Despite Mr Bashir’s success, this ruling is probably relatively limited in practical effect. HHJ Pelling QC suggested that there were various factual scenarios which could have meant Mr Bashir’s Article 9 rights were not breached. For example, if there was a system whereby prisoners had to report in advance that they were fasting, which Mr Bashir had failed to comply with. Or if there was evidence that under Islamic law a fast could be broken if necessary (such evidence was actually provided in the judicial review, but it hadn’t been put before the adjudicator so it was irrelevant). Or if there was evidence that a claim to be fasting was false or not a genuine belief -e.g. where a prisoner had been seen eating the day before, or where the Imam had never seen head nor tail of the prisoner before he suddenly declared out of the blue when a drugs test was required that he was a devout Muslim.
Moreover, if it was demonstrated that there were good reasons in a particular case why a drugs test had to be conducted at a certain time, this could make an interference with religious freedom proportionate.

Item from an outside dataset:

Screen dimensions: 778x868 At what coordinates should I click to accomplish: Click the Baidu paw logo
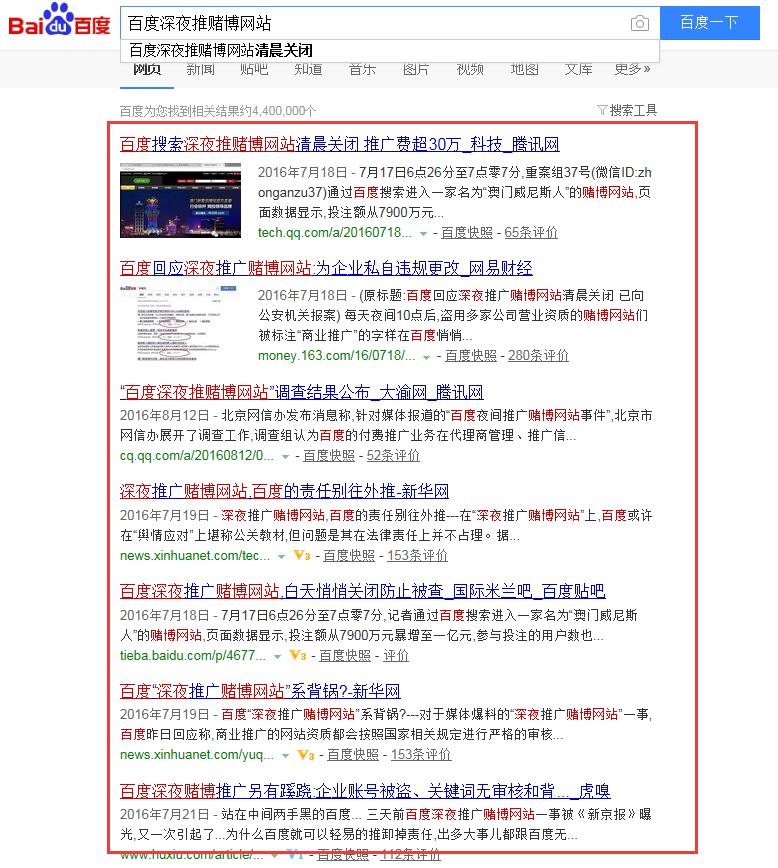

The judge also made it very clear that nothing in his decision had any impact on the lawfulness of the MDT policy generally. Despite this, it might make sense for the Prison Service to amend the policy in the light of this judgment to include reference to voluntary fasts (if shown to be genuine) or to introduce a reporting system such as that referred to in the judgment.
However, this case is a warning more generally to all public authorities that if an issue of religious belief or practice arises in any decision-making process the Article 9 rights of the person involved must be considered. If no consideration is given to religious freedom at all the decision-maker is likely to be on shaky ground, whatever the context.